Answers don't come easily.

You are doing everything right: Seeing a hematologist/oncologist, getting tests, and while awaiting further explanations, protecting yourself by taking HU and aspirin.

Having a blood issue you probably didn't even know was possible can make you feel really alone. In this forum, though, you're among friends. We've all been through it. We're here for you.

That is reassuring. I am still waiting for my genetic testing results but hematologist very sure I have ET. The dizziness is hard to adapt to I am a bit cautious because I don’t want to fall.

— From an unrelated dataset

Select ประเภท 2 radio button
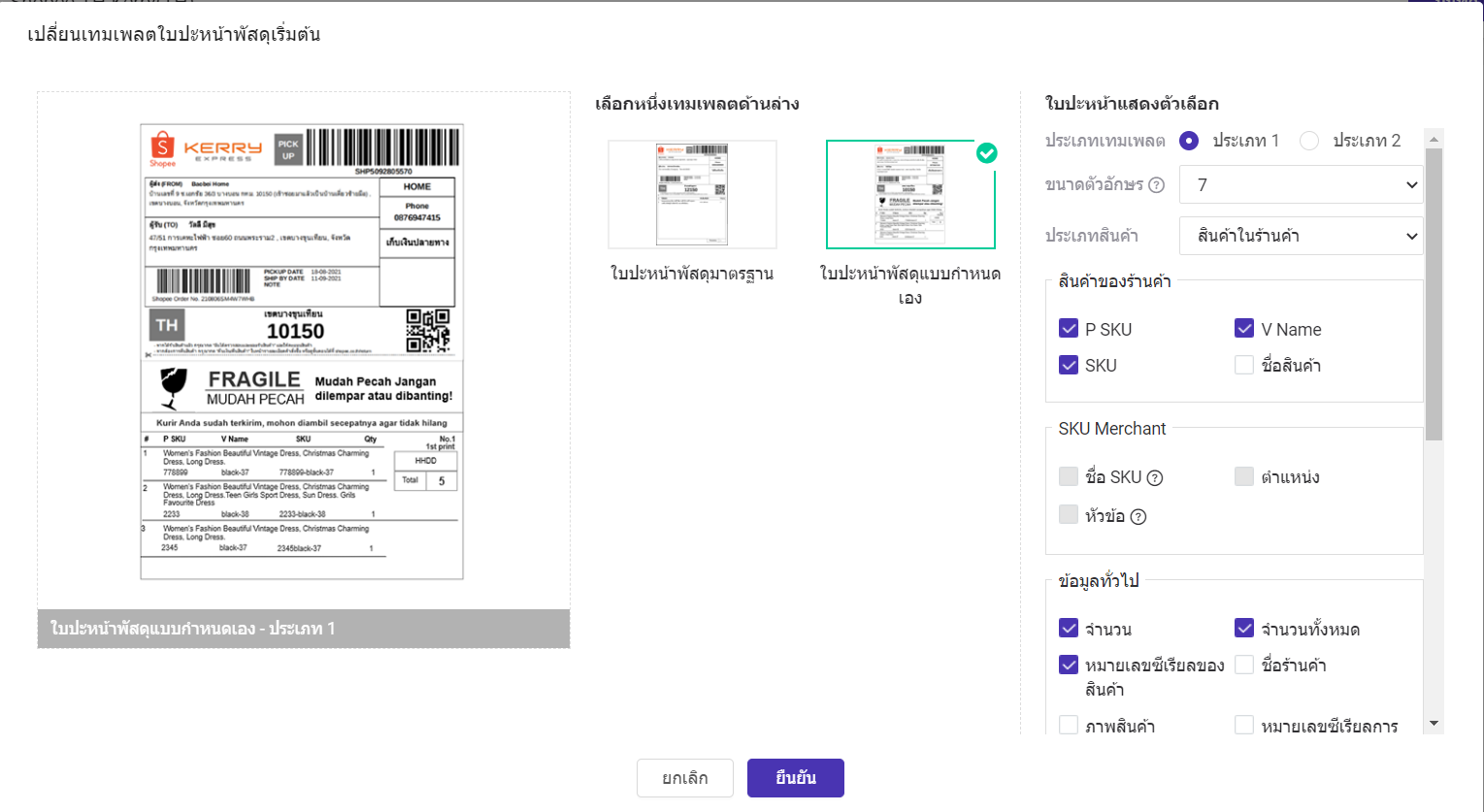 (1309, 141)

I just learned of my ET diagnosis and need for hydra and aspirin for life yesterday. I was not expecting all this to come from a routine blood test! My platelets were retested and down about 25% from first lab taking nothing, but I guess they are still too high so I am supposed to get treatment with those meds now. I am not looking forward to it. How does it make you feel? I read someone had to give up bike riding and that would be terrible as I bike ride with Mr daughter and sister at least five times per week. I don’t want to give that up. I had no diagnosed conditions before this and feel just fine, but I am 65 now.

Hi and thank you for your positive reply. Have a great week!